Disk connectivity failure and recovery

The GPFS has certain error messages defined for local connection failure from NSD servers.

If a disk is defined to have a local connection and to be connected to defined NSD servers, and the local connection fails, GPFS bypasses the broken local connection and uses the NSD servers to maintain disk access. The following error message appears in the GPFS log:
6027-361 [E]
Local access to disk failed with EIO, switching to access the disk remotely.

This is the default behavior, and can be changed with the useNSDserver file system mount option. NSD server considerations.

For a file system using the default mount option useNSDserver=asneeded, disk access fails over from local access to remote NSD access. Once local access is restored, GPFS detects this fact and switches back to local access. The detection and switch over are not instantaneous, but occur at approximately five minute intervals.

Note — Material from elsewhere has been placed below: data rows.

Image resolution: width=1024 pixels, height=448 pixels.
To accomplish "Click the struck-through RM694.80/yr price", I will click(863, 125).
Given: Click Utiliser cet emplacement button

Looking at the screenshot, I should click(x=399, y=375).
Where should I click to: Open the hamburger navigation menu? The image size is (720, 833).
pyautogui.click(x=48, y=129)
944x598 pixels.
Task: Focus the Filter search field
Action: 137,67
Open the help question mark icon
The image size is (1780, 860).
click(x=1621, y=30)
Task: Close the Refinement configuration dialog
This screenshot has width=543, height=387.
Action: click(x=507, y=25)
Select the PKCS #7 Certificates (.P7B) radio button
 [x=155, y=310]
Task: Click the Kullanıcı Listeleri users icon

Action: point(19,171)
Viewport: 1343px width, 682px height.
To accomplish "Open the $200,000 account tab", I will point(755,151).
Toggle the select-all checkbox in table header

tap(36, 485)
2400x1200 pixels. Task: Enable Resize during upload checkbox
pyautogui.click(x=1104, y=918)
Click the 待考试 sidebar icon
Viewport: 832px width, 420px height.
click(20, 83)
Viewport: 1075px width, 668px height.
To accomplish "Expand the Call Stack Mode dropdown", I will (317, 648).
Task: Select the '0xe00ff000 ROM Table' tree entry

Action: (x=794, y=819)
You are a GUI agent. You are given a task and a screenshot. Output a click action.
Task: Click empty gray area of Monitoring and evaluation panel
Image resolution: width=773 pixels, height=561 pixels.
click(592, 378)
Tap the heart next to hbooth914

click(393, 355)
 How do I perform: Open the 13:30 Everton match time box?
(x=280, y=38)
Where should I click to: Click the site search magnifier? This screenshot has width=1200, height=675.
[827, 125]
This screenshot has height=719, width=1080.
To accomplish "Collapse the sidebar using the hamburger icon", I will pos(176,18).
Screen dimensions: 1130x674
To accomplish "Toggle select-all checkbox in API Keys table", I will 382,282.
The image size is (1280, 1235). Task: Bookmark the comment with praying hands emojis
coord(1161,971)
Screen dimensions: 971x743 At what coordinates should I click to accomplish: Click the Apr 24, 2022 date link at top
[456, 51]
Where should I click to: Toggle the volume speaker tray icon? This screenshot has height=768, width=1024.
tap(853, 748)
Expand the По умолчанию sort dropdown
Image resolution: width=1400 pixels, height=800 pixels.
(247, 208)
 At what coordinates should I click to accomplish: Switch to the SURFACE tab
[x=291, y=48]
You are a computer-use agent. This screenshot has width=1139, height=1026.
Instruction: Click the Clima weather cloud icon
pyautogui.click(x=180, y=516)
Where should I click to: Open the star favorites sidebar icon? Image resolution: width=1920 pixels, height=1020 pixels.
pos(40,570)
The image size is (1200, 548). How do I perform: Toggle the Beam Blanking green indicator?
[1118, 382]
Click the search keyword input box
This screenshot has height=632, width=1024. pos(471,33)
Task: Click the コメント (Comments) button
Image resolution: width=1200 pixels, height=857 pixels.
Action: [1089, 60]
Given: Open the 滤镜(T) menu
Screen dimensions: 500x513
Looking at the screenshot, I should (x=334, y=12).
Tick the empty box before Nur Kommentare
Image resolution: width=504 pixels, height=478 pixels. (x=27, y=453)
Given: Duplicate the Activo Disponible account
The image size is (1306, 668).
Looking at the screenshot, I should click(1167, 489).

Note: In general, after fixing the path to a disk, you must run the mmnsddiscover command on the server that lost the path to the NSD. (Until the mmnsddiscover command is run, the reconnected node will see its local disks and start using them by itself, but it will not act as the NSD server.)

After that, you must run the command on all client nodes that need to access the NSD on that server; or you can achieve the same effect with a single mmnsddiscover invocation if you utilize the -N option to specify a node list that contains all the NSD servers and clients that need to rediscover paths.